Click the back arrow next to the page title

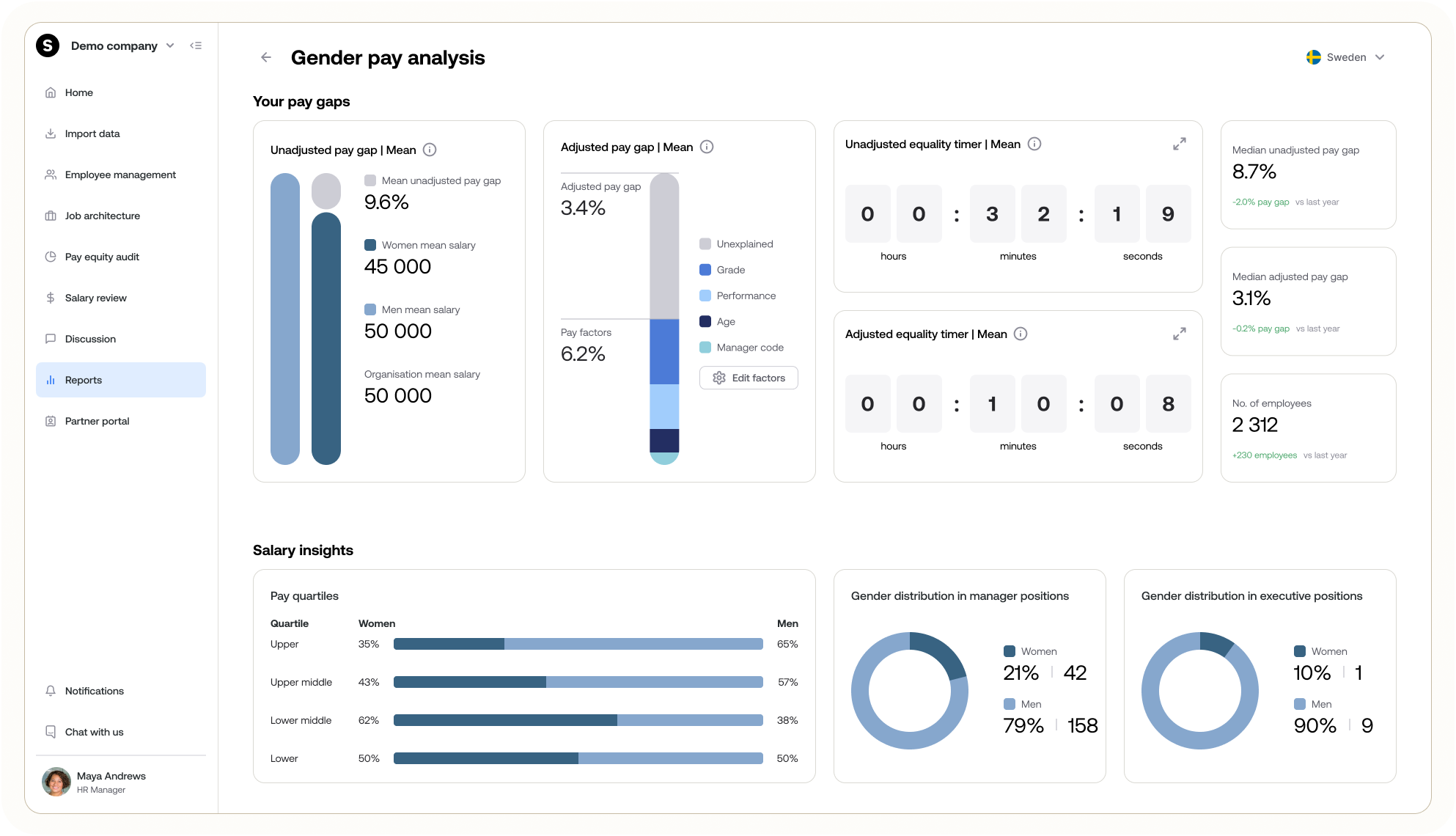point(266,57)
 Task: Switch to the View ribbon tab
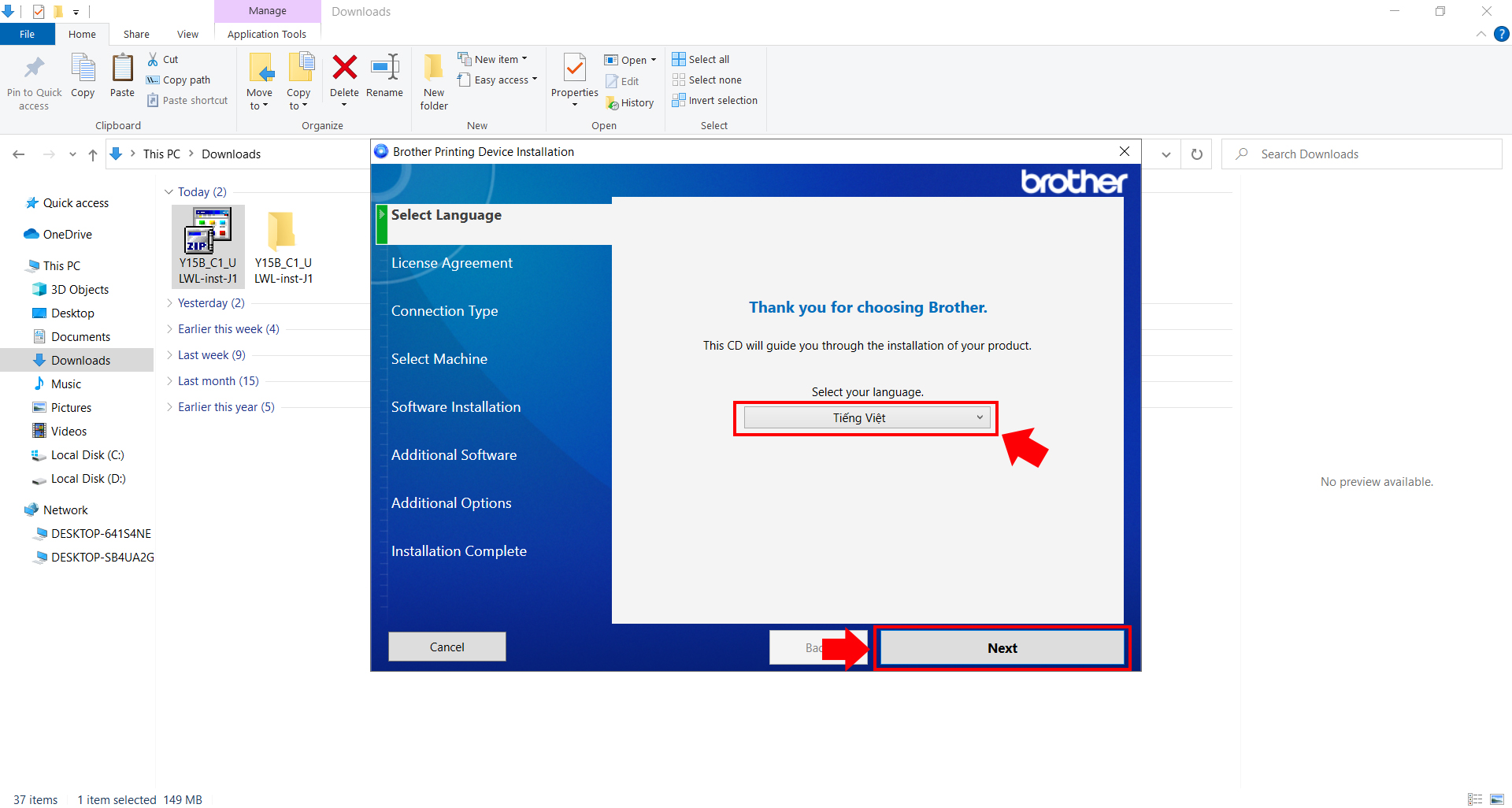187,34
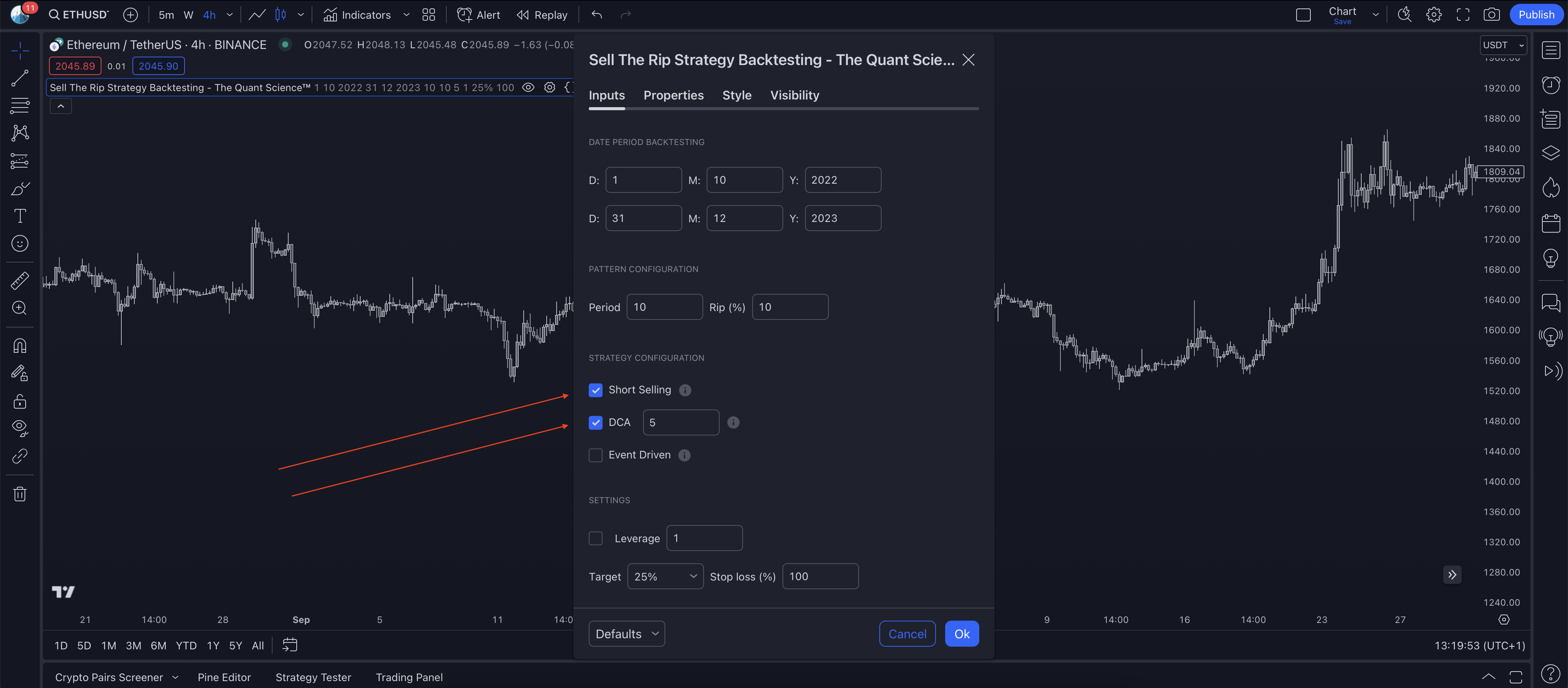Open the Strategy Tester tab
1568x688 pixels.
313,677
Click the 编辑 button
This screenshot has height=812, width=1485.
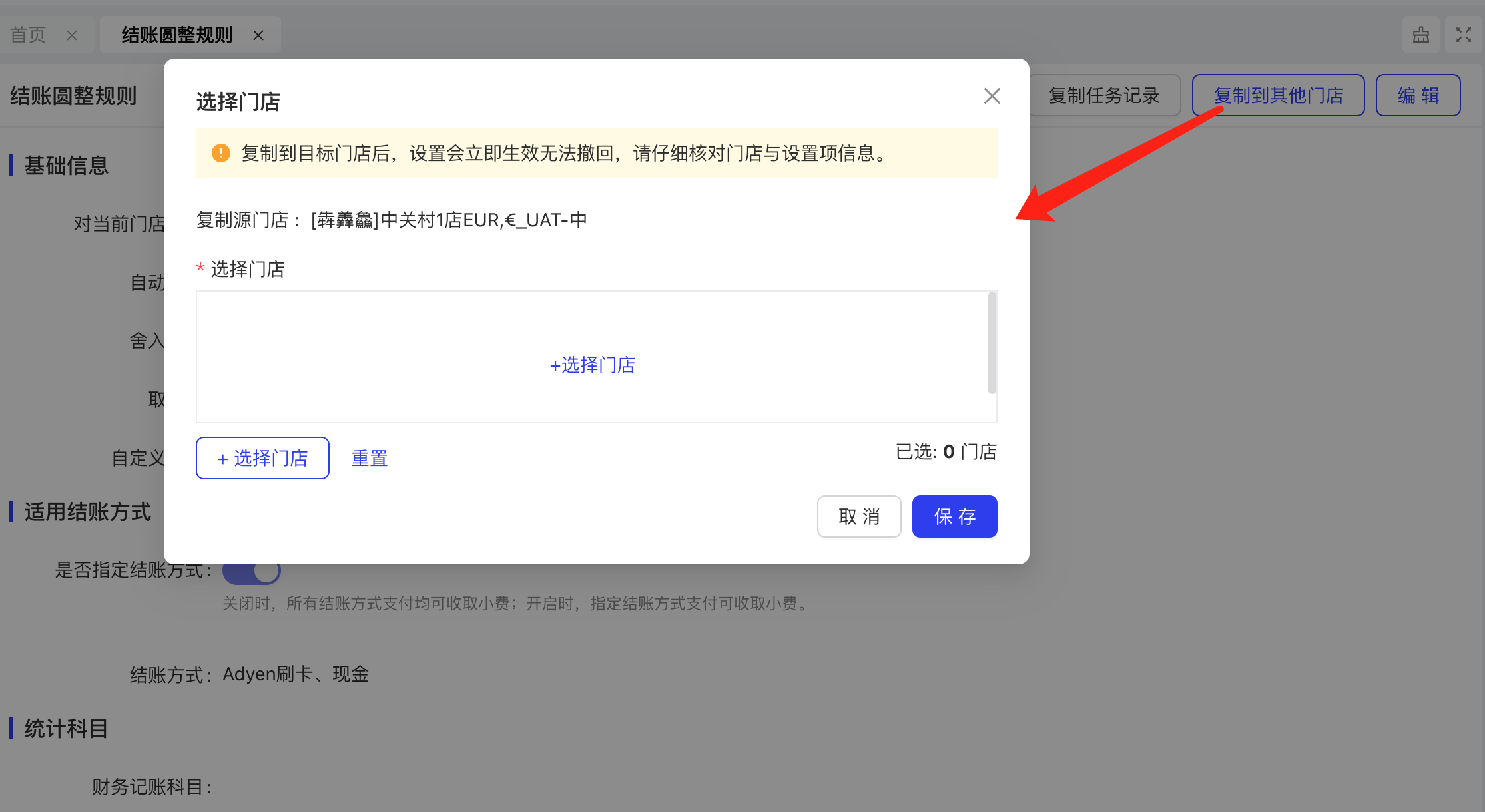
__________
- Task
What you need to retype is every line from the one that has "Click the 编辑 button" through the last line of the listing, both included, with the pictures left out.

- Solution below
Click the 编辑 button
This screenshot has height=812, width=1485.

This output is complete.